Par conclusions notifiées par voie électronique le 22 mars 2022, auxquelles il est expressément fait référence, l'AFACES demande à la cour de :
- confirmer le jugement en ce qu'il a dit que la prise d'acte de M. [V] n'est pas caractérisée et rejeté les demandes de M. [V],
- infirmer le jugement en ce qu'il a débouté l'AFACES de ses demandes reconventionnelles,
Statuant à nouveau :
- condamner M. [V] au paiement des sommes suivantes :
* 2.765,54 € correspondant au préavis de démission,
* 2.500 € sur le fondement de l'article 700 du code de procédure civile.
MOTIFS
Le jugement a condamné l'AFACES au paiement de la somme de 878,66 € au titre de la majoration des heures complémentaires réalisées entre septembre 2016 et juillet 2019. En cause d'appel, aucune des parties ne demandant l'infirmation du jugement sur ce point, la cour ne peut que confirmer.
Par ailleurs, en cause d'appel M. [V] ne demande plus la condamnation de l'AFACES au titre du non-respect de la procédure de licenciement et de la rupture vexatoire, de sorte que la cour ne peut que confirmer le débouté de ces chefs.
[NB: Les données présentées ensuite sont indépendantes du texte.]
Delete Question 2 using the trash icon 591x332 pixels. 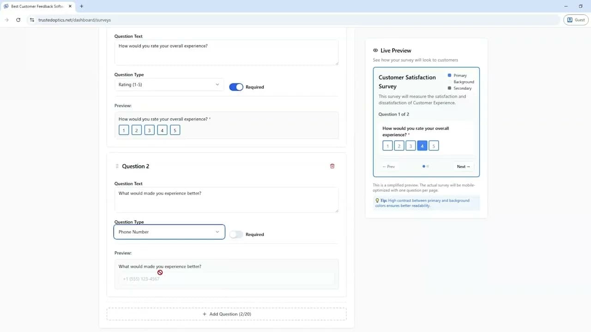(x=332, y=166)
1 - Sur la requalification en contrat à temps plein :
Aux termes de l'article L 3123-6 nouveau du code du travail, en sa rédaction issue de la loi du 8 août 2016, applicable en l'espèce, le contrat de travail à temps partiel est un contrat écrit, et il doit mentionner la qualification du salarié, les éléments de sa rémunération, la durée hebdomadaire ou mensuelle prévue, et, sauf pour les salariés des associations et entreprises d'aide à domicile et ceux relevant d'un accord collectif conclu en application de l'article L 3121-44, la répartition de la durée de travail entre les jours de la semaine ou les semaines du mois, les cas dans lesquels une modification éventuelle de cette répartition peut intervenir ainsi que la nature de cette modification, les modalités selon lesquelles les horaires de travail pour chaque journée travaillée sont communiqués par écrit au salarié et les limites dans lesquelles peuvent être accomplies des heures complémentaires au-delà de la durée du travail fixée par le contrat.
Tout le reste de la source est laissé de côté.